Нэнси Митфорд - В поисках любви
— Понимаешь, они выходят из лесу, — говорил он, — а после слышно, как заходят обратно в лес. Не знаю только, при чем здесь турки, не станут же они, в самом деле, играть такую музыку, да и лесов-то в Турции никаких нет. Просто название такое, вот и все.
Думаю, эта музыка навевала ему мысли об ополченцах — они, бедняги, только и делали, что уходили в глубь леса и выходили оттуда снова, нередко прикрытые ветками, точно Бирнамский лес двинулся вновь на Дунсинан[104].
Итак, мы с Луизой трудились, не покладая рук: чинили, шили, стирали, брались вместо няни за любую работу, только бы не смотреть самим за детьми. Слишком много я видела детей, которых воспитывали без няни, и не заблуждалась насчет того, сколь это нежелательно. В Оксфорде у преподавателей передовых убеждений жены часто поступали так из принципа, мало-помалу тупея в процессе, а дети у них глядели беспризорниками и вели себя, как дикари.
Помимо заботы о том, чтобы одевать тех детей, которые уже есть в наличии, нам еще приходилось шить приданое для тех, кому только предстояло появиться, хоть, правда, многое должно было перейти к ним по наследству от братьев и сестер. Линда, у которой, естественно, никаких запасов детской одежки не накопилось, тем не менее не принимала в этом никакого участия. Она приспособила одну из реечных полок в достовом чулане под своеобразную лежанку, натаскав туда из незанятых комнат для гостей подушек и стеганых одеял, и лежала там целыми днями под своим норковым покрывалом, пристроив рядышком Плон-Плона и читая сказки. Достов чулан оставался, как и встарь, самым теплым местом в доме — единственным, где было по-настоящему тепло. При каждом удобном случае я, захватив рукоделье, приходила туда посидеть с ней; она откладывала голубую или зеленую книжку, Андерсена или братьев Гримм, и подолгу рассказывала мне о Фабрисе и своей счастливой жизни с ним в Париже. Иногда к нам заглядывала Луиза, тогда Линда умолкала, а разговор сворачивал на Джона Форт-Уильяма и детей. Но Луизе не сиделось на месте без дела, она не очень любила коротать время за болтовней — кроме того, она раздражалась, видя, как Линда изо дня в день предается полнейшей праздности.
— Во что только будет одет этот несчастный младенец, — говорила она мне с сердцем, — и кто будет за ним ходить, Фанни? Уже сейчас ясно как день, что это ляжет на нас с тобой, а нам, видит Бог, и так хватает дела. И еще — Линда, видите ли, полеживает, окутанная соболями или как их там, но у нее же совсем нет денег, она нищая, — по-моему, до нее это просто не доходит. И что скажет Кристиан, когда узнает про ребенка, ведь по закону это его дитя, чтобы объявить его незаконным, надо подать в суд и, значит, будет громкий скандал. А Линда при всем этом в ус не дует. Ей бы сейчас на стенку лезть от тревоги, а она ведет себя, словно жена миллионера в мирное время. Терпенья у меня с нею нет.

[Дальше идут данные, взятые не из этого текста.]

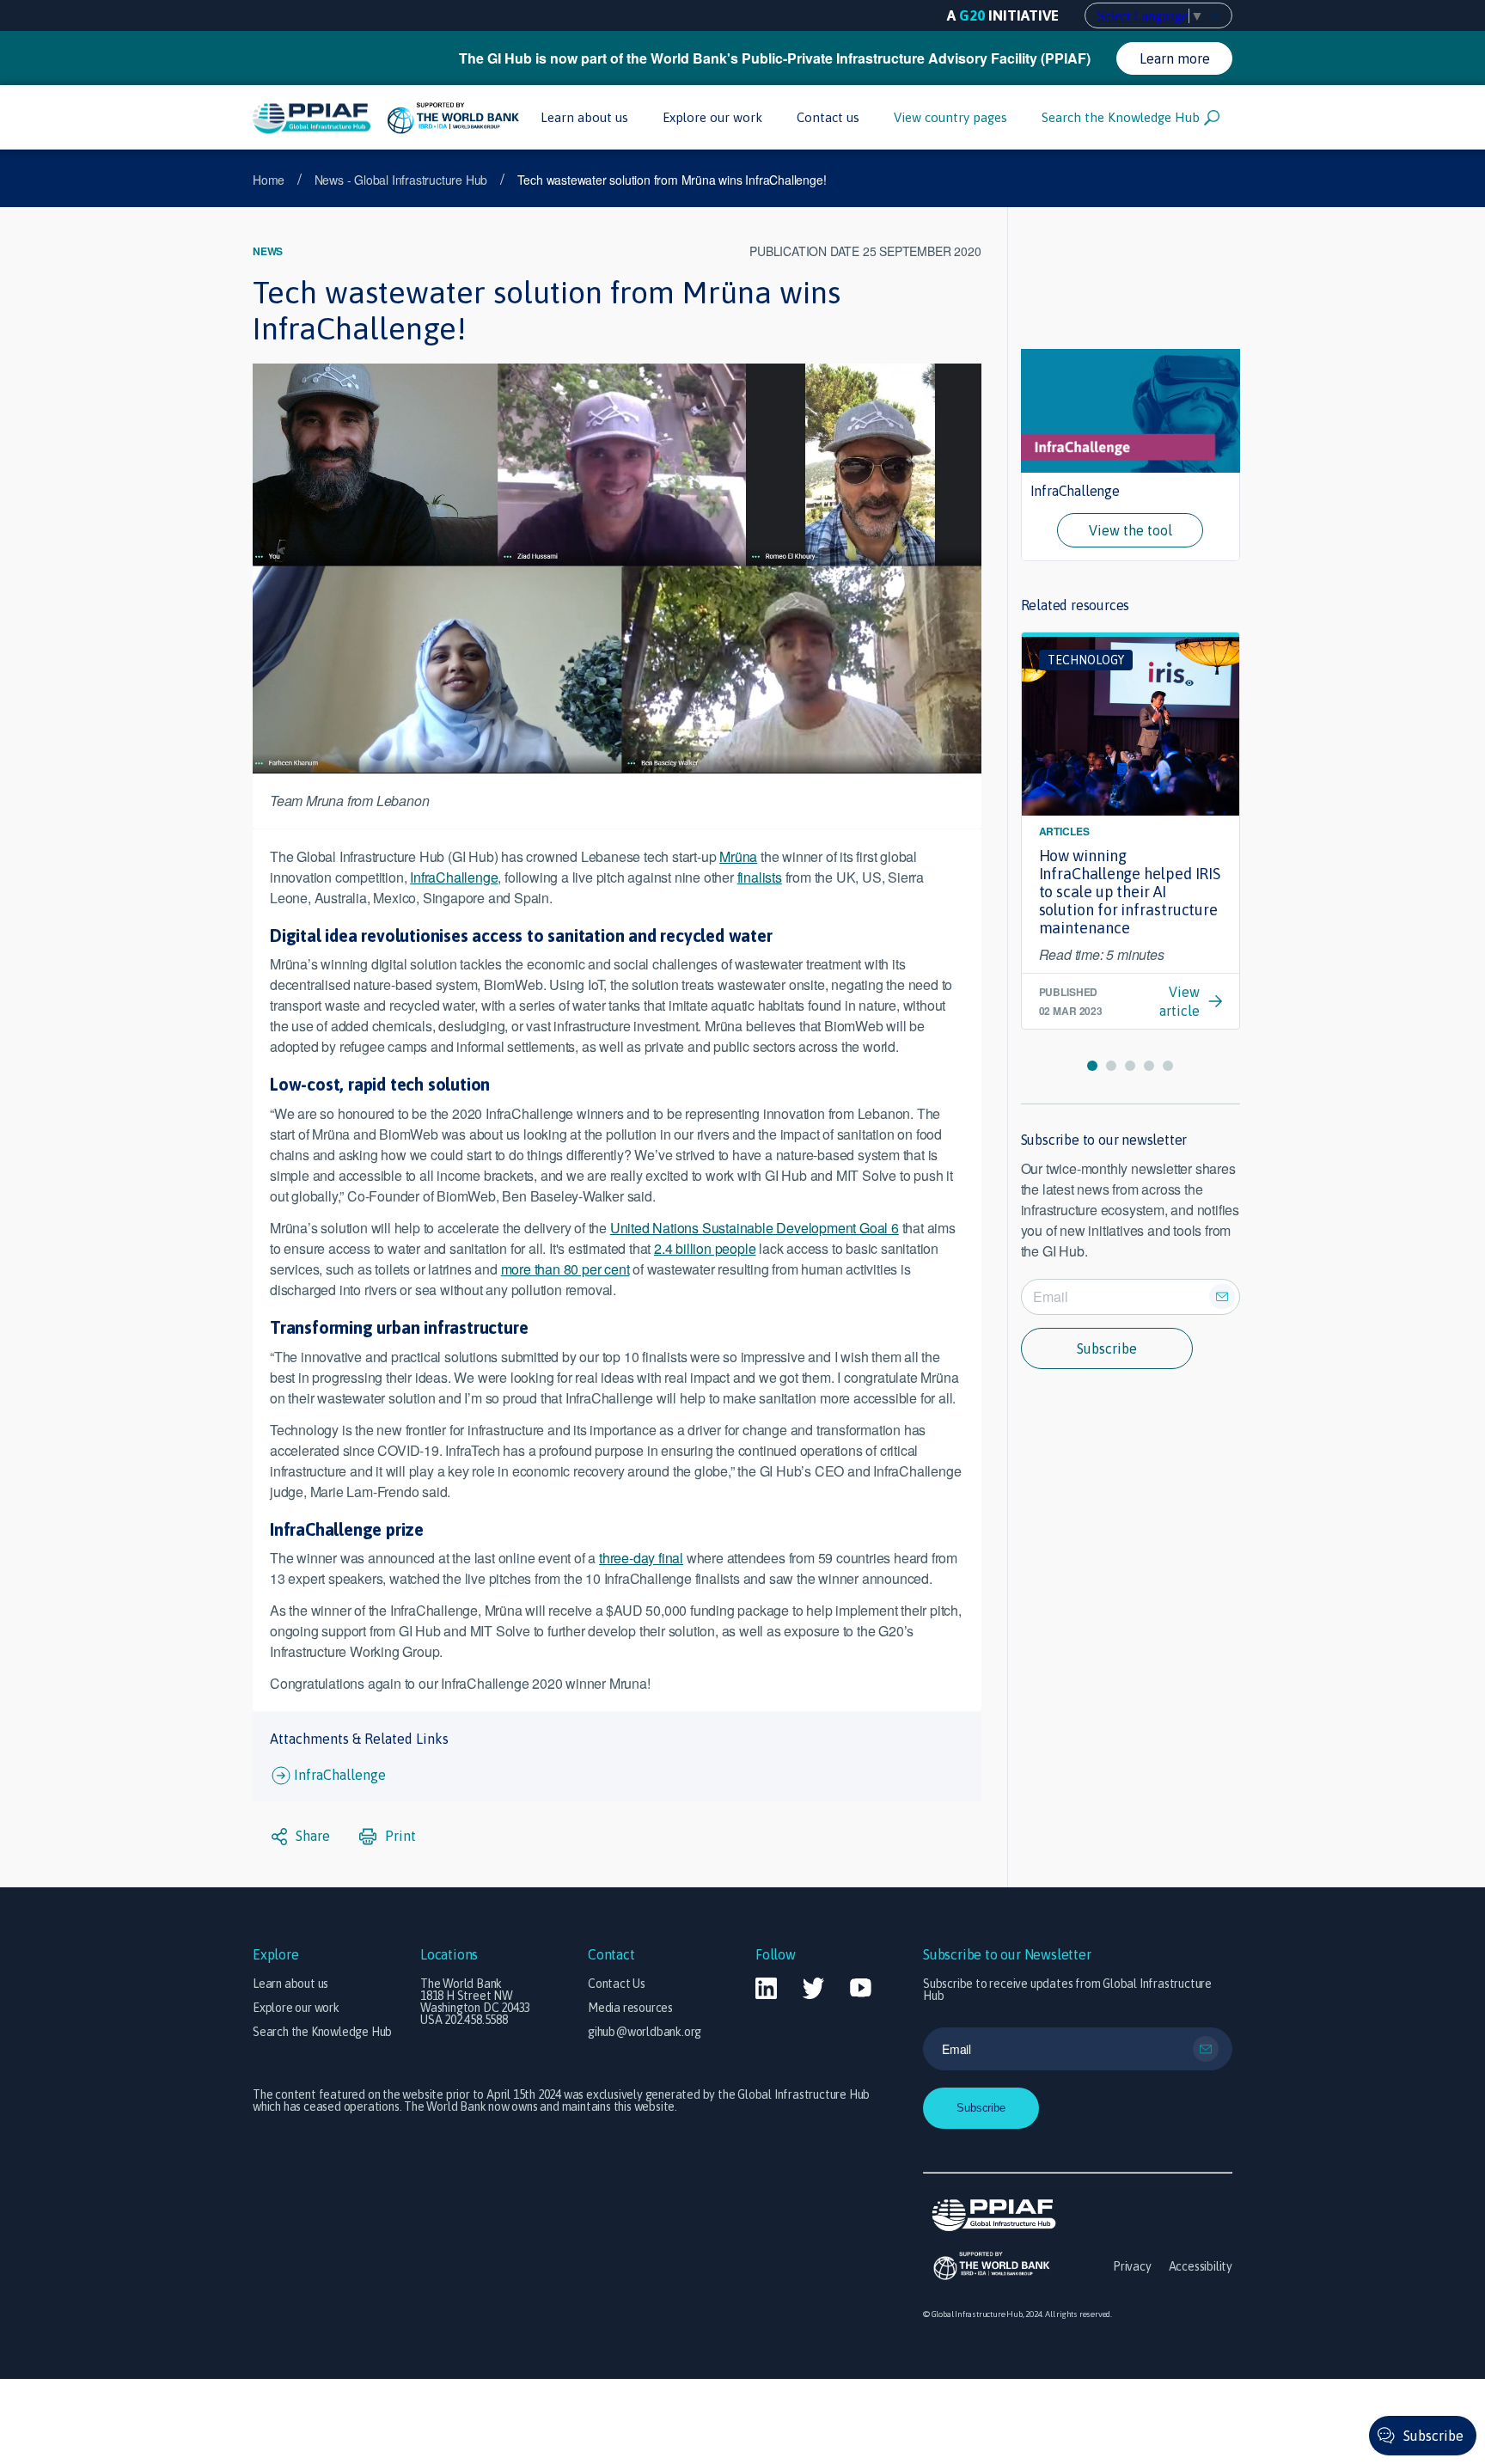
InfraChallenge (454, 877)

И все-таки Луиза была добрая душа. В конце концов она сама съездила в Лондон и купила будущему ребеночку приданое. Деньги на него Линда добыла, продав фактически за бесценок обручальное кольцо, подаренное Тони.
— Ты о своих мужьях никогда не вспоминаешь? — спросила я у нее однажды, после того как она не один час проговорила, рассказывая о Фабрисе.
— Да как ни странно, довольно часто вспоминаю Тони. Ты понимаешь, Кристиан был нечто промежуточное в моей жизни — во-первых, наш брак был очень непродолжителен, и кроме того, его совсем заслонило то, что случилось потом. Не знаю, мне такое плохо запоминается, но по-настоящему сильное чувство к нему я, кажется, испытывала только в первые недели, в самом-самом начале. Он — благородный человек, такого можно уважать, и я себя не корю, что вышла за него, только ему не дано таланта в любви. Но Тони пробыл моим мужем так долго, добрую четверть моей жизни, если вдуматься, даже больше. И не получилось у нас с ним, как я теперь вижу, едва ли по его вине — ни с кем, пожалуй, не получилось бы (разве что мне бы встретился тогда Фабрис), потому что я была в те дни исключительно противной. Чтобы в браке, когда нет особой любви, все шло хорошо, самое важное — огромная приветливость — gentillesse — и превосходные манеры. Я никогда не была приветлива с Тони, порой едва удерживалась в рамках вежливости, а очень скоро после того, как прошел медовый месяц, вообще сделалась крайне неприятной. Стыдно вспомнить сейчас, на что я была похожа. А Тони, бедный, по незлобивости ни разу не позволил себе в ответ резкого слова, мирился со всем этим столько лет, покуда не прибился ненароком к Пикси. И я его не осуждаю. Сама во всем виновата, с начала и до конца.
— Ну и он тоже не так уж мило вел себя, птичка, не стоит чересчур волноваться на этот счет — возьми хотя бы то, как он проявил себя сейчас.
— Так он же невероятно слабохарактерный, это родители его заставили и Пикси. Будь он поныне моим мужем, он бы сейчас, ручаюсь, был гвардейским офицером.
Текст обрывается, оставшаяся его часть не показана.